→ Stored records
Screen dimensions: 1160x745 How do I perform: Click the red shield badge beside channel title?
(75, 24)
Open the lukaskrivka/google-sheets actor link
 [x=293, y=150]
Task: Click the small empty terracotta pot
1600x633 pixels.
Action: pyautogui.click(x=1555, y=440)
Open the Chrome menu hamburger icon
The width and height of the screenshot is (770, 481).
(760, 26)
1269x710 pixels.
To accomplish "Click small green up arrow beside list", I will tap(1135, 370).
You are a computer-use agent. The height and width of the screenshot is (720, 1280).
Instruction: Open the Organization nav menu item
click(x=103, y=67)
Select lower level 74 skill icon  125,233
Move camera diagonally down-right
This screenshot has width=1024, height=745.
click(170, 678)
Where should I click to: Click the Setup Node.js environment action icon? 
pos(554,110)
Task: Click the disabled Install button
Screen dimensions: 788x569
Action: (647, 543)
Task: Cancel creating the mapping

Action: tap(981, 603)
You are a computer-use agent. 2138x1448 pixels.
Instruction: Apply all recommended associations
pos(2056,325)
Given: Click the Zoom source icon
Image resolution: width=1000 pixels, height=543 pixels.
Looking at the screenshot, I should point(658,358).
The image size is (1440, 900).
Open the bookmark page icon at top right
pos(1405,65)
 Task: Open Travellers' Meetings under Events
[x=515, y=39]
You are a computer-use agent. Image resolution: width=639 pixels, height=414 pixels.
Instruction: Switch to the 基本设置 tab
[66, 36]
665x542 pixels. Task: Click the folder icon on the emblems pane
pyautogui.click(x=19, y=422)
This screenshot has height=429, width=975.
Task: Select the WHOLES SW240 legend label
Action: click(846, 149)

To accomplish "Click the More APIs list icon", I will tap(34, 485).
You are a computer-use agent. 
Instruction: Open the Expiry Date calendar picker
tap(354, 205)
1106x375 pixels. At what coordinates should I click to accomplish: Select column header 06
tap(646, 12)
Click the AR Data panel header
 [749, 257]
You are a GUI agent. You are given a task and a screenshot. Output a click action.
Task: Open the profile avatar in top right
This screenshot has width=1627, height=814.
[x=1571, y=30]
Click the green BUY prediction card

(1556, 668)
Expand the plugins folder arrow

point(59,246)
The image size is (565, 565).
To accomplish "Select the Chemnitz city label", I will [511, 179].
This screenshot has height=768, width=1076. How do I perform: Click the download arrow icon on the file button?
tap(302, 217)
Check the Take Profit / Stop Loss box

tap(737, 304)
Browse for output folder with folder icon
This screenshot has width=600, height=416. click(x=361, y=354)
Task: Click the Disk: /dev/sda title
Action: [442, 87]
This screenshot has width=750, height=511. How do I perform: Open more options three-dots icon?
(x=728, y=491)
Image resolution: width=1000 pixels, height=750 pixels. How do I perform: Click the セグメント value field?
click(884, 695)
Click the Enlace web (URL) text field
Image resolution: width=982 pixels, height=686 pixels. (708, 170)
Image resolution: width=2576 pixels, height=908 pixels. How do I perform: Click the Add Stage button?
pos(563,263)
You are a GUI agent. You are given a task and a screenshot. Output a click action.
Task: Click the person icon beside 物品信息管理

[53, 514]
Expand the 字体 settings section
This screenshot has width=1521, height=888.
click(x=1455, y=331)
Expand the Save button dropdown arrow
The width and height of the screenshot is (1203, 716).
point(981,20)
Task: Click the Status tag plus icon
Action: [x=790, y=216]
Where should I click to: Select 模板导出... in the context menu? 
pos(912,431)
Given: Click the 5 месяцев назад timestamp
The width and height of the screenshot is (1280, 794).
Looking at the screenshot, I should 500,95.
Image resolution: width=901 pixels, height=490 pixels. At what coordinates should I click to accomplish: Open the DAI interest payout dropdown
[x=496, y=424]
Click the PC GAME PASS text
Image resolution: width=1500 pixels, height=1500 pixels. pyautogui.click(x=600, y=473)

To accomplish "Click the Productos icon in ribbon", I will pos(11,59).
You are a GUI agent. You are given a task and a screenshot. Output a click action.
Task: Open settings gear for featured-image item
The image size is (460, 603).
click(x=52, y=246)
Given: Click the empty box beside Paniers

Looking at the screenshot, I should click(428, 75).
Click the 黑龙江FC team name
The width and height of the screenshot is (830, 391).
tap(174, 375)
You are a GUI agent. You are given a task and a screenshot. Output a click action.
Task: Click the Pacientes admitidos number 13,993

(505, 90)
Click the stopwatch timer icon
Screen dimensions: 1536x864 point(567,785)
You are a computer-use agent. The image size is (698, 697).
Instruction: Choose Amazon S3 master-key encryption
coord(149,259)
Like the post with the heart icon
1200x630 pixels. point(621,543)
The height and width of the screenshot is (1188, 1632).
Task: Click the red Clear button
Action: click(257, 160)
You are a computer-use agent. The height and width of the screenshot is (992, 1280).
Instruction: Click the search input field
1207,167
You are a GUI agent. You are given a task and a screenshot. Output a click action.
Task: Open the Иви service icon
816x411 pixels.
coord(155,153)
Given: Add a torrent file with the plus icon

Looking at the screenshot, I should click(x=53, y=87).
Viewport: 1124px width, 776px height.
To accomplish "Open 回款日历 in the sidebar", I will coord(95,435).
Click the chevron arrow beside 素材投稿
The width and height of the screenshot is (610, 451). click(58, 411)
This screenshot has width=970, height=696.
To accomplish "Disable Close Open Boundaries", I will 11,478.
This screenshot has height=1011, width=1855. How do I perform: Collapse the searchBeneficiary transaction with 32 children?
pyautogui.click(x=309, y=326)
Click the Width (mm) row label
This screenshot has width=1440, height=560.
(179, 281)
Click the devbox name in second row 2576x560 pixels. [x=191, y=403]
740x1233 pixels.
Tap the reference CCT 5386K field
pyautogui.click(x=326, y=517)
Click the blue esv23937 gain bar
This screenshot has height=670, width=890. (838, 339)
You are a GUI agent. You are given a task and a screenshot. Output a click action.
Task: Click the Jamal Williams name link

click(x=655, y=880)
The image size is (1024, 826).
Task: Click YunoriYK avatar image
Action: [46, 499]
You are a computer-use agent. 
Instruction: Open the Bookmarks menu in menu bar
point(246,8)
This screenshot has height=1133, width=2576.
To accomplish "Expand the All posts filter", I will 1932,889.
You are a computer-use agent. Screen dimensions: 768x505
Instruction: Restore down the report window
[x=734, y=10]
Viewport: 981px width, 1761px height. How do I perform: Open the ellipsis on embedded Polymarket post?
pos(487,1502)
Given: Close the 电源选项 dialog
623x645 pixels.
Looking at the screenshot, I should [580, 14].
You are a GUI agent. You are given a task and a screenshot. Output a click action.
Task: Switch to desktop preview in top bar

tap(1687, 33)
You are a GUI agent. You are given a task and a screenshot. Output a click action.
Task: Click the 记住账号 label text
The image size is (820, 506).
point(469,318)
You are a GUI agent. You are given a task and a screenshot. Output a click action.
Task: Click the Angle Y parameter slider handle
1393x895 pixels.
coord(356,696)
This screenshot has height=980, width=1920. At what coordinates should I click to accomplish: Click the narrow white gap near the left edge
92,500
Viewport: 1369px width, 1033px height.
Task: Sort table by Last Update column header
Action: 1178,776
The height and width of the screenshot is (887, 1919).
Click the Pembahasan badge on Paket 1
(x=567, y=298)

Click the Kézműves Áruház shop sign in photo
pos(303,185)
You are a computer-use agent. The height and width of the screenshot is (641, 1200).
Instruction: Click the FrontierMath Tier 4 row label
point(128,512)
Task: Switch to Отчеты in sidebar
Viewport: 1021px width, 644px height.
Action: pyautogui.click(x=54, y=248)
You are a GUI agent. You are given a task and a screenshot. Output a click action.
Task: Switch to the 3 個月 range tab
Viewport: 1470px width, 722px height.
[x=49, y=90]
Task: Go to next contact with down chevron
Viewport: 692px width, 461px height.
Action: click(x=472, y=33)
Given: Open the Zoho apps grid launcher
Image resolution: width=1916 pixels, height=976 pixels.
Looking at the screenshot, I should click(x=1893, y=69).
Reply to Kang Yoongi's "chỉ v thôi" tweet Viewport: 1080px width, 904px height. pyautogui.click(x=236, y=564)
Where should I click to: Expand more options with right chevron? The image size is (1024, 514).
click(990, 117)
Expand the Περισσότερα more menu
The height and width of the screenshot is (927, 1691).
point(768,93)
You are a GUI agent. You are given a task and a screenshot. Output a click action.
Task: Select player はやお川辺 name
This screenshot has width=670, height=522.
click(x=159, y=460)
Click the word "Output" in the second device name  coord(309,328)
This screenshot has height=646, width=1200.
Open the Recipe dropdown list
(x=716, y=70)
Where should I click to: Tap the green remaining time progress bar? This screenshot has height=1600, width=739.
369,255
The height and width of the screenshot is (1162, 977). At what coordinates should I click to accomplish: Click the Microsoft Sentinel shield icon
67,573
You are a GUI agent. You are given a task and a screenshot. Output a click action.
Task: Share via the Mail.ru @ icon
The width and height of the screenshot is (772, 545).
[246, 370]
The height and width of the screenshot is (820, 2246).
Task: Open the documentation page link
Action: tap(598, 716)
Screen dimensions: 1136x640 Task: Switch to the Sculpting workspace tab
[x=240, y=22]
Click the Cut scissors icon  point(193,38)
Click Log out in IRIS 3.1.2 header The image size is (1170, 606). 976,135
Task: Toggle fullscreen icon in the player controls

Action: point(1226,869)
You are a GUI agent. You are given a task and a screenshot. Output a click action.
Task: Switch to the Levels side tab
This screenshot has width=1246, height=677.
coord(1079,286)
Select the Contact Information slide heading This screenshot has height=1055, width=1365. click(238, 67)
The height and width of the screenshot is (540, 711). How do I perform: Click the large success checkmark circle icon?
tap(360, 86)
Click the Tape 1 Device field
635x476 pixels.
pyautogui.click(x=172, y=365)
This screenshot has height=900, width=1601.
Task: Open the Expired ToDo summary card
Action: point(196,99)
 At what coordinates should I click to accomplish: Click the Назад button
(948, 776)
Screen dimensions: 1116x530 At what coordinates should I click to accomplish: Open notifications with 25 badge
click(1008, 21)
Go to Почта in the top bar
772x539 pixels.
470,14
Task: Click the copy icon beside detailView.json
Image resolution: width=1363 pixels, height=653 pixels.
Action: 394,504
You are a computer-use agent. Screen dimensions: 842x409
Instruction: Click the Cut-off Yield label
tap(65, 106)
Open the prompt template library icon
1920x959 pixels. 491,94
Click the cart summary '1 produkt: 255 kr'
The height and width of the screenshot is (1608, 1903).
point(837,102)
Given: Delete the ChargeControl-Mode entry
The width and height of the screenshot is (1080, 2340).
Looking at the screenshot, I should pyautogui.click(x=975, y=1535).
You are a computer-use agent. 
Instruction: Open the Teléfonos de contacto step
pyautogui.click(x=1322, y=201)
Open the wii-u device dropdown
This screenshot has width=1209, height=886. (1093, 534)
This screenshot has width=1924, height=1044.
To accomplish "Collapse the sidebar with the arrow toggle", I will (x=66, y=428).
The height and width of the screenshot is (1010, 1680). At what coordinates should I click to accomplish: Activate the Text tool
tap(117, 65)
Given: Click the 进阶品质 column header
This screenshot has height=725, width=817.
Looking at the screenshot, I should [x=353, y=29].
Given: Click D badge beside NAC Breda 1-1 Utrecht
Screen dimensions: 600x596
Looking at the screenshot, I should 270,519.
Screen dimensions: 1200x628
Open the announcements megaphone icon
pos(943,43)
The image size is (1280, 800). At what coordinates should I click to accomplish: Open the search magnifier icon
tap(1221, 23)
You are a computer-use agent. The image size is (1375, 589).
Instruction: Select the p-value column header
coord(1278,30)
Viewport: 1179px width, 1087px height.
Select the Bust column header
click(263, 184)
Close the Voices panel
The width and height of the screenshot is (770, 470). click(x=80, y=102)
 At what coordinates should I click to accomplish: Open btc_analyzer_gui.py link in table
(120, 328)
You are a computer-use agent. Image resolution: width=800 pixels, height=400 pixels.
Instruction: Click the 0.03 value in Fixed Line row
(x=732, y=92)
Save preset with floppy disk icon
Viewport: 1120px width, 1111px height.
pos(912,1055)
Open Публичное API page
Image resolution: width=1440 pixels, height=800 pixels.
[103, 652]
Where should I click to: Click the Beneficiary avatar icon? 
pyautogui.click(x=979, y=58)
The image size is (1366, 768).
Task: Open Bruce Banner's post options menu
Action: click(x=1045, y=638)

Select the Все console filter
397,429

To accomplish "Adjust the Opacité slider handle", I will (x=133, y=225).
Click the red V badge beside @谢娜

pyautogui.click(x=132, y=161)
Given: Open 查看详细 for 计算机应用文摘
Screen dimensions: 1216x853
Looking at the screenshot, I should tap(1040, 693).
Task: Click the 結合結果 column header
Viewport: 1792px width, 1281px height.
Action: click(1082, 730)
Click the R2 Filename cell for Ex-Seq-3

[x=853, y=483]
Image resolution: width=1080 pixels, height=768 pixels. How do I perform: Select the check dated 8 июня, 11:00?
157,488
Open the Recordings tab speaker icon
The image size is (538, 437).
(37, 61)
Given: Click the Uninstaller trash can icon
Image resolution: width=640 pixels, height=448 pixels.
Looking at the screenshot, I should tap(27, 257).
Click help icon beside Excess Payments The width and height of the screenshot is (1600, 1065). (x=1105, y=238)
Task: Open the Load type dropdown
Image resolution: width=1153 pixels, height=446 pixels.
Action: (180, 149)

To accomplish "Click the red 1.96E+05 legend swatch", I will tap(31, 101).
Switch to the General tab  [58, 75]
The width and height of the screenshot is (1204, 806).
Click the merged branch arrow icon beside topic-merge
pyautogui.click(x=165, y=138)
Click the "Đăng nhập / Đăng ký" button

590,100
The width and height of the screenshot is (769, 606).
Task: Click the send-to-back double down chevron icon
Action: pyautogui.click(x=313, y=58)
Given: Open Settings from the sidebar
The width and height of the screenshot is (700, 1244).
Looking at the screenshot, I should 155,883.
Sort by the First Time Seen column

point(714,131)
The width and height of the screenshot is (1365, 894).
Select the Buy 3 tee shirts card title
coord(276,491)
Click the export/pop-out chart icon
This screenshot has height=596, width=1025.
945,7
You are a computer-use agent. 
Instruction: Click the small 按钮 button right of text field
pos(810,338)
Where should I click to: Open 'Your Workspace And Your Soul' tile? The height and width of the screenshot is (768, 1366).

→ ABOUT THIS TASK
If a line above holds the string "sidebar", copy it out.

→ ANSWER SPACE
To accomplish "Open 回款日历 in the sidebar", I will coord(95,435).
Task: Switch to Отчеты in sidebar
To accomplish "Collapse the sidebar with the arrow toggle", I will (x=66, y=428).
Given: Open Settings from the sidebar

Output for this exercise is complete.